Ada pula Pembangkit Listrik Tenaga Surya (PLTS) Likupang 15 MW serta Pembangkit Listrik Tenaga Air (PLTA) Tonsealama, Tanggari I, dan Tanggari II yang total daya maksimalnya mencapai 51,38 MW.

Pembangkit-pembangkit tersebut berkontribusi pada surplus energi listrik sekitar 200 MW.

Baca Juga: Sejumlah Pihak Pertanyakan Energi Fosil dan Nuklir Masuk RUU Energi Baru dan Terbarukan

Gubernur Aceh Nova Iriansyah pun mengungkapkan, bagi hasil pendapatan negara dari sektor energi terbarukan sudah mendesak, karena posisinya tidak lebih rendah ketimbang migas yang merupakan energi fosil.

Pemerintah daerah pun perlu terus mewacanakan kepentingan ini kepada pemerintah pusat dan perusahaan yang mengelola sumber energi di wilayahnya.

Karena itu, ia juga mendorong para pemerintah daerah untuk menggali potensi dan bertransisi menuju pemanfaatan energi terbarukan demi mengurangi emisi karbon.

“Ini harus menjadi obsesi dan cita-cita luhur pemerintah anggota ADPMET. Jadi, tidak perlu takut kalau stok migas mau habis,” ujarnya dalam kesempatan yang sama.

Berbeda dengan di Sulut, Aceh memang telah memiliki kedaulatan akan pengelolaan energi.  Di Blok B yang terletak di Aceh Utara misalnya, kini telah dikelola sendiri oleh daerah melalui Badan Pengelola Migas Aceh (BPMA).

Aceh mampu mencapai kemandirian pengelolaan energi karena adanya Undang-Undang Nomor 11/2006 tentang Pemerintahan Aceh.

“Dalam konteks energi, daerah memang tidak bisa menjadi subordinat dari Jakarta. Saya yakin, di daerah lain pasti ada skema yang bisa menjadi siasat untuk menghasilkan kedaulatan energi bagi daerah,” ungkapnya.

Perubahan iklim

Pada intinya, pemerintah daerah pun sepakat untuk mengupayakan transisi menuju energi hijau demi mengatasi perubahan iklim.

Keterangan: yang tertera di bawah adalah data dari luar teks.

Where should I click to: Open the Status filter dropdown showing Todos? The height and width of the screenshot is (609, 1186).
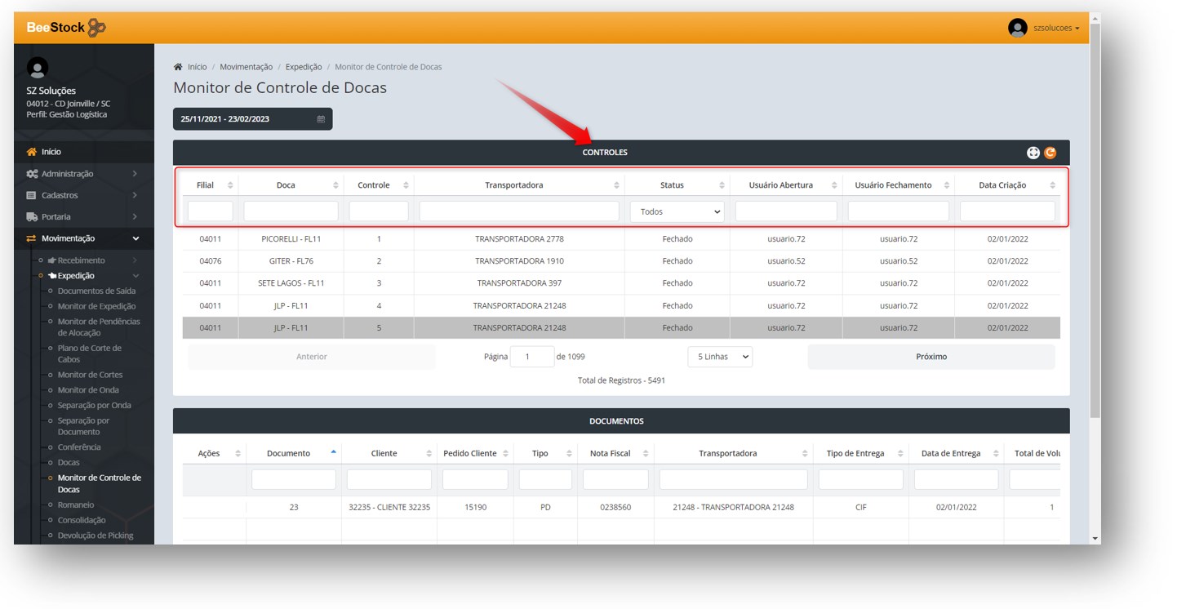[x=677, y=211]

Staf Khusus Menteri Keuangan Bidang Perumusan Kebijakan Fiskal dan Makroekonomi Masyita Crystallin menjelaskan, daerah adalah ujung tombak dalam pencapaian zero net emission, yaitu kondisi di mana emisi karbon yang dilepas ke atmosfer tidak melebihi jumlah yang bisa diserap bumi.

Jika daerah tak berbenah, bencana iklim tak dapat dicegah.

Selama 1981-2018, disebutkan Masyita, kenaikan suhu rata-rata di Indonesia mencapai 0,03 derajat Celsius setiap tahun. Permukaan air laut pun naik 0,8-1,2 sentimeter per tahun.

Keadaan tersebut akan membahayakan 65 persen penduduk Indonesia yang tinggal di pesisir.

Perubahan iklim ini nyata, bahkan bisa meningkatkan risiko hidrometeorologi yang membentuk 80 persen dari total bencana di Indonesia.

“Kajian Badan Perencanaan Pembangunan Nasional, total kerugian kita bisa mencapai Rp 544 triliun antara 2020-2024 akibat perubahan iklim kalau tidak diintervensi,” tuturnya.

Sebagai informasi, dalam rapat ini dihadiri 103 orang perwakilan dari sekitar 30 daerah, baik kabupaten/kota maupun provinsi. Saat ini, ADPMET beranggotakan 88 daerah. Namun, ada juga daerah-daerah calon anggota, seperti Sulut yang menjadi tuan rumah.